▶ [Set exercise]: Return the lines of the listing below without any changes, from the line with "Toggle the browser sidebar panel icon" through the end of the listing, both included.

▶ [Records provided]:
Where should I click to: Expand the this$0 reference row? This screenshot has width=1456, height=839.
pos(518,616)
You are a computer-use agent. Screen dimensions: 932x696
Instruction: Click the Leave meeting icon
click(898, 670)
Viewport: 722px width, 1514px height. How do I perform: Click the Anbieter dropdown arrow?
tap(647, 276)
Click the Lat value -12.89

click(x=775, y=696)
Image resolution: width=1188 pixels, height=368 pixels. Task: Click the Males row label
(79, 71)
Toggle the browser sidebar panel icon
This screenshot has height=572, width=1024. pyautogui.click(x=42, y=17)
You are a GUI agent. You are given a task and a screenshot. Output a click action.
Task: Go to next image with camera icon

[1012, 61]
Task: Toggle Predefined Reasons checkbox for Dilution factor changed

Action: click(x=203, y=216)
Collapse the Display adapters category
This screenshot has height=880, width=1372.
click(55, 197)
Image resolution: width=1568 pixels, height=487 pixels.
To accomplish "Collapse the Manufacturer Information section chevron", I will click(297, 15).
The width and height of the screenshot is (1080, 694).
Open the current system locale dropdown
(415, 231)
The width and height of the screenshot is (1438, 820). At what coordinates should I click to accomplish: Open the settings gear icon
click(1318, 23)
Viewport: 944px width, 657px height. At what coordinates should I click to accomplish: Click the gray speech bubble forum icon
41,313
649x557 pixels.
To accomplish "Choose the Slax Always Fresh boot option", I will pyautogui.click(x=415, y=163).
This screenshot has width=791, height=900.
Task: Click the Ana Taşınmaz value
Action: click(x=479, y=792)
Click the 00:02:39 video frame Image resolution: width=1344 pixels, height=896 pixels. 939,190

▶ [Output of the exercise]:
Toggle the browser sidebar panel icon
This screenshot has height=572, width=1024. pyautogui.click(x=42, y=17)
You are a GUI agent. You are given a task and a screenshot. Output a click action.
Task: Go to next image with camera icon

[1012, 61]
Task: Toggle Predefined Reasons checkbox for Dilution factor changed

Action: click(x=203, y=216)
Collapse the Display adapters category
This screenshot has height=880, width=1372.
click(55, 197)
Image resolution: width=1568 pixels, height=487 pixels.
To accomplish "Collapse the Manufacturer Information section chevron", I will click(297, 15).
The width and height of the screenshot is (1080, 694).
Open the current system locale dropdown
(415, 231)
The width and height of the screenshot is (1438, 820). At what coordinates should I click to accomplish: Open the settings gear icon
click(1318, 23)
Viewport: 944px width, 657px height. At what coordinates should I click to accomplish: Click the gray speech bubble forum icon
41,313
649x557 pixels.
To accomplish "Choose the Slax Always Fresh boot option", I will pyautogui.click(x=415, y=163).
This screenshot has width=791, height=900.
Task: Click the Ana Taşınmaz value
Action: click(x=479, y=792)
Click the 00:02:39 video frame Image resolution: width=1344 pixels, height=896 pixels. 939,190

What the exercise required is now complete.